• _Article_:
(begin)

Structural Icing in VMC

Structural icing in Visual Meteorological Conditions may sound like an oxymoron to many pilots. If we examine the conditions in which structural ice forms, we shall find the  following:

    1. the aircraft must be flying through visible moisture, and
    2. the temperature at the point where the moisture strikes the aircraft is at or below 0 degrees Celsius.
These conditions constitute the physical phenomenon known as supercooled water.

Supercooled Water  One of the qualities of water is that it can be found in its  three forms at or below 0 degrees Celsius. That is water,
 vapor and ice. The state of water at or below freezing is defined as supercooled water. Supercooled water is in an
 unstable liquid state. Even a small impact on a supercooled droplet will violate the fine balance, causing it to freeze.
 As an aircraft moves through supercooled water the formation of structural ice is imminent. The ice forms on all
 the surfaces that are exposed to the initial impact. That includes the leading edge of the wings, the empennage and
 the propellers, as well as the struts, the windshield, etc.  

Types of Structural Ice

 The types of structural ice are clear, rime and a mixture of  the two. The type of ice depends on the size of the water
 drops. Clear ice forms when the drops are large. Upon impact, the liquid portion of the drop flows over the aircraft
 surfaces, gradually forming a smooth sheet of solid ice. Clear ice will normally form while flying through cummuliform clouds and through freezing rain. Rime ice forms while flying through stratified clouds and freezing drizzle. When the drops are small, the drop freezes prior to spreading. Air is trapped between the small frozen drops, giving the ice a white frostlike appearance.

(end)

• _Supplied material_:
(begin)

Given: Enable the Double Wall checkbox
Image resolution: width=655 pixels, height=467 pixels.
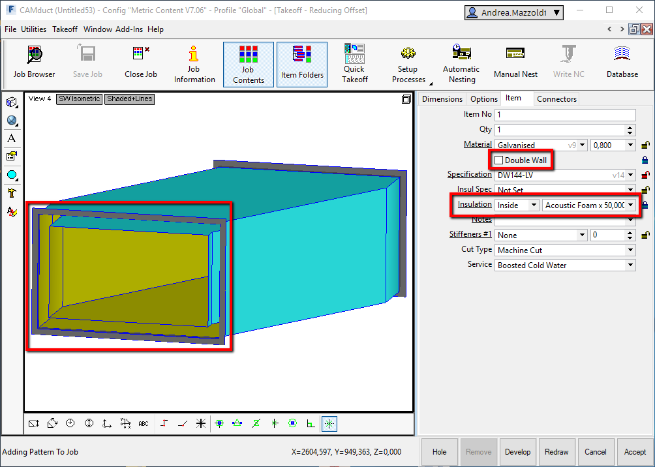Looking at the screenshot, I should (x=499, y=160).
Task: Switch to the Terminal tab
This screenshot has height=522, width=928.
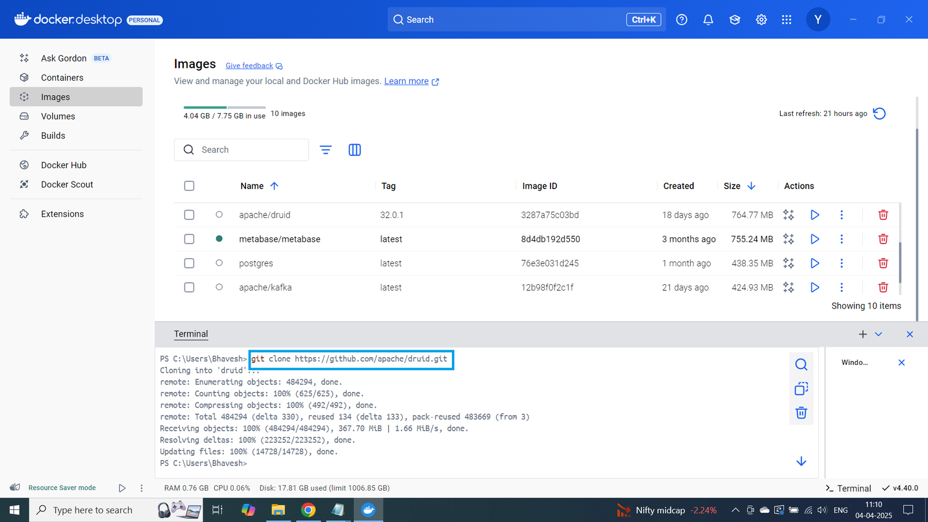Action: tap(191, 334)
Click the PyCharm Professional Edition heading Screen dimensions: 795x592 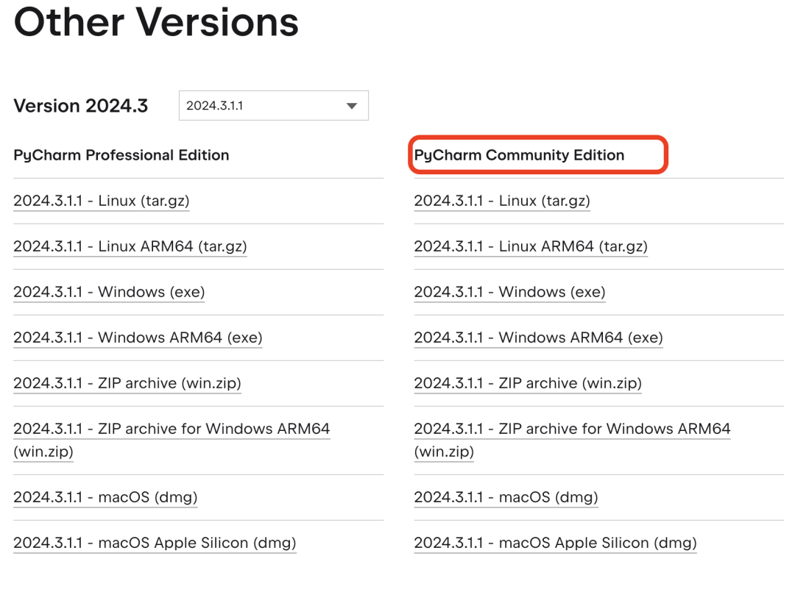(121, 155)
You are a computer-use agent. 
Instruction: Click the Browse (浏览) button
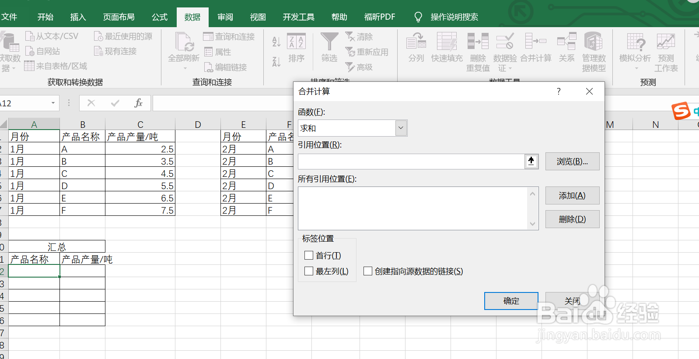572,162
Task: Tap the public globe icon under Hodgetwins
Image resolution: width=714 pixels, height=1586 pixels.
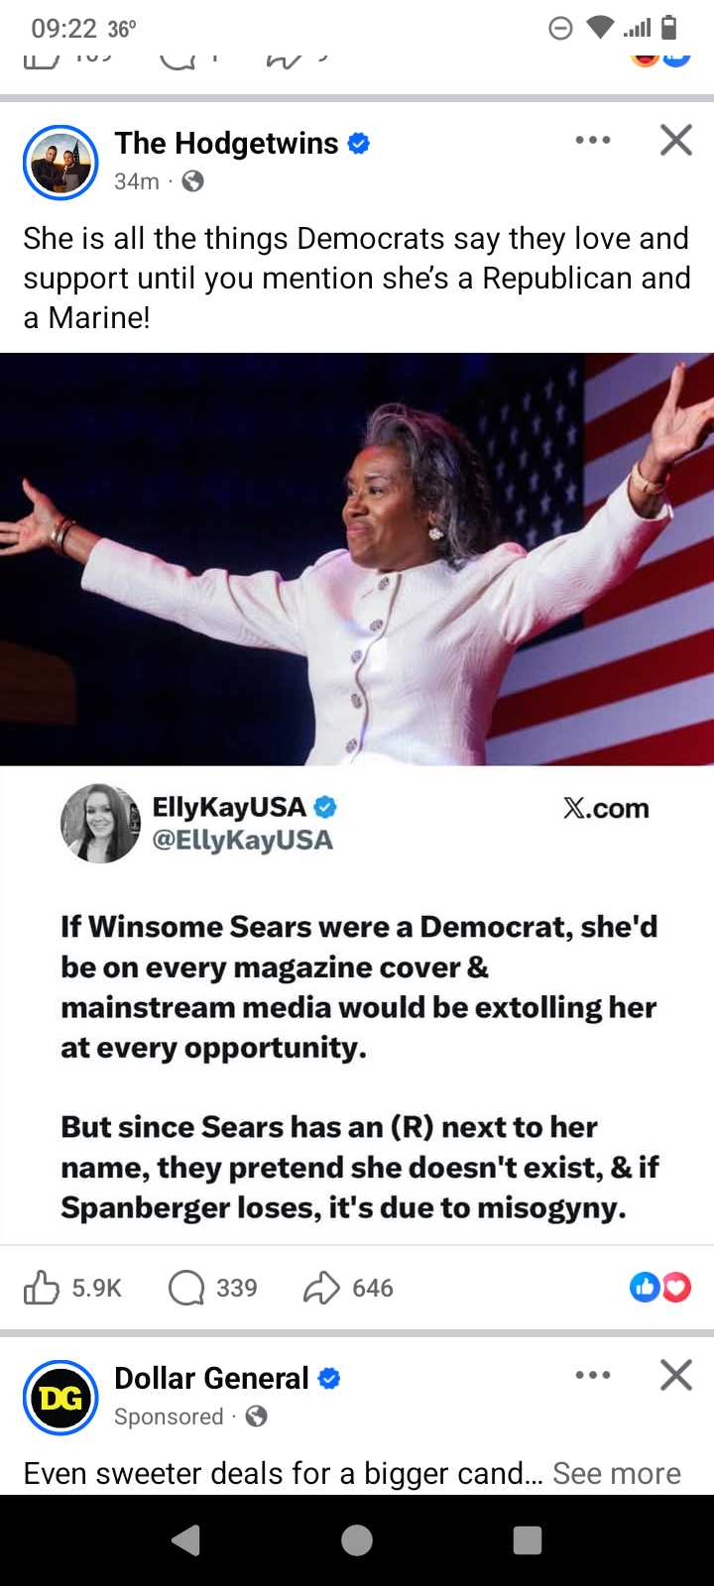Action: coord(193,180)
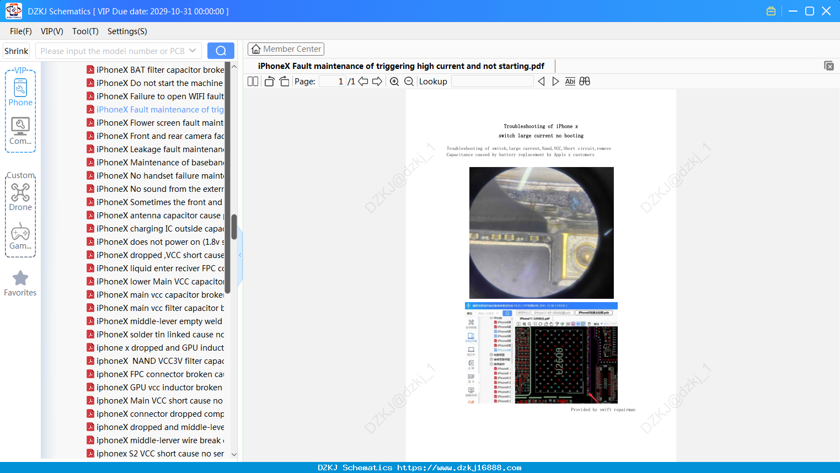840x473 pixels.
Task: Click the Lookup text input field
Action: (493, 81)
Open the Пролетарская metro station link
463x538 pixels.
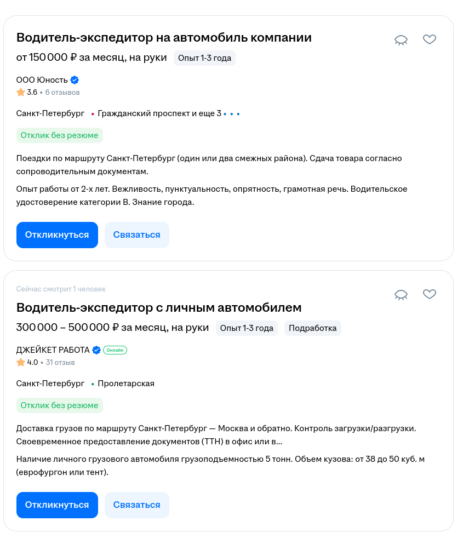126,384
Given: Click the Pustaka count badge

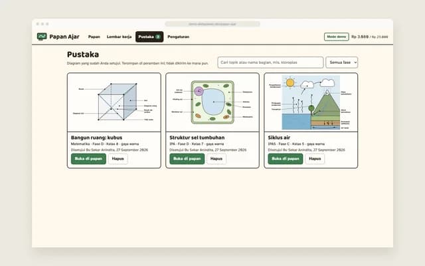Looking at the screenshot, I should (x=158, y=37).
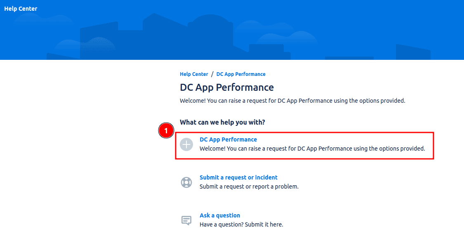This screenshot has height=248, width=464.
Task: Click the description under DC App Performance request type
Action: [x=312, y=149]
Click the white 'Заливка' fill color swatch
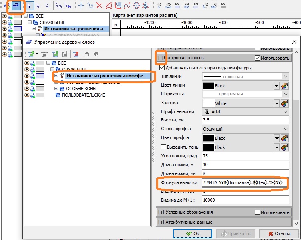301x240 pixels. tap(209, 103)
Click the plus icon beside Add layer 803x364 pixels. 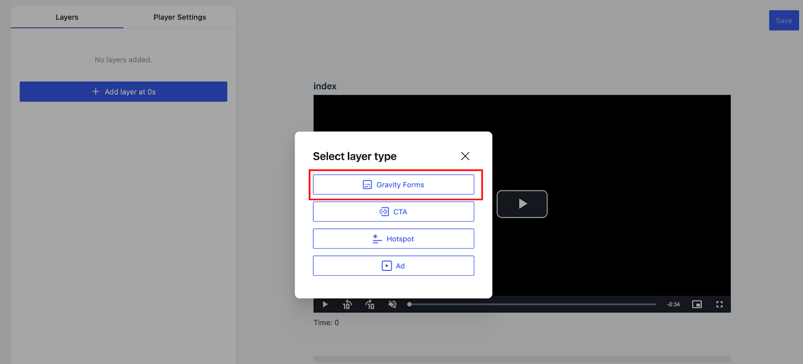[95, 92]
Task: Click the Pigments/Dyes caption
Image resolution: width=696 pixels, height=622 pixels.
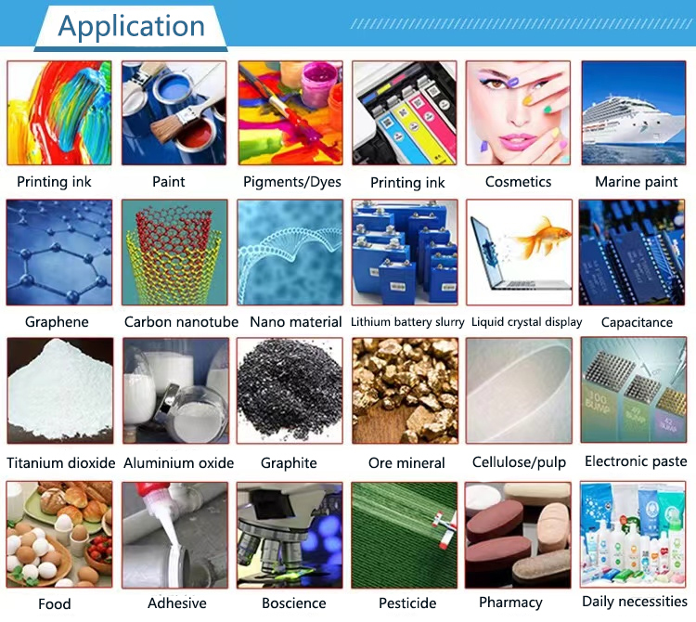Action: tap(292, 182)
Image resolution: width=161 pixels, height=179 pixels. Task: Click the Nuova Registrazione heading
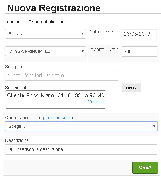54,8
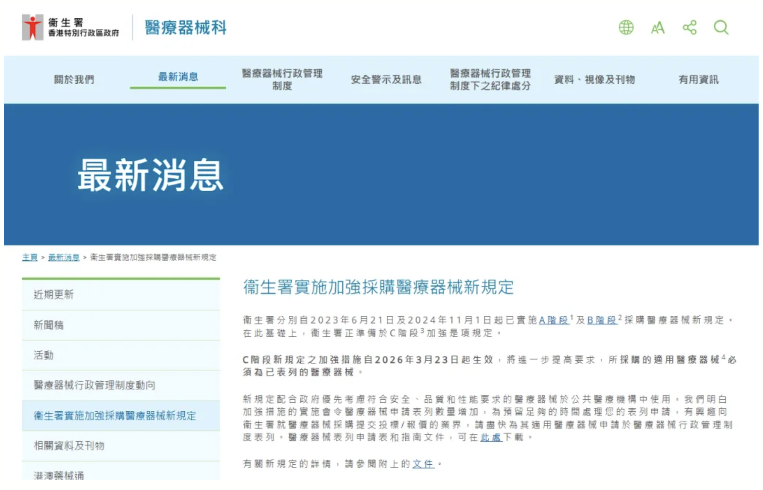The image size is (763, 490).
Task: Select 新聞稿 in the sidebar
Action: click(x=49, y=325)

(end)

• _Task to complete_:
Reproduce word for word the passage of the structural icing article starting with "Structural Icing in VMC" and going on through "is at or below 0 degrees Celsius.".

• _Exercise result_:
Structural Icing in VMC

Structural icing in Visual Meteorological Conditions may sound like an oxymoron to many pilots. If we examine the conditions in which structural ice forms, we shall find the  following:

    1. the aircraft must be flying through visible moisture, and
    2. the temperature at the point where the moisture strikes the aircraft is at or below 0 degrees Celsius.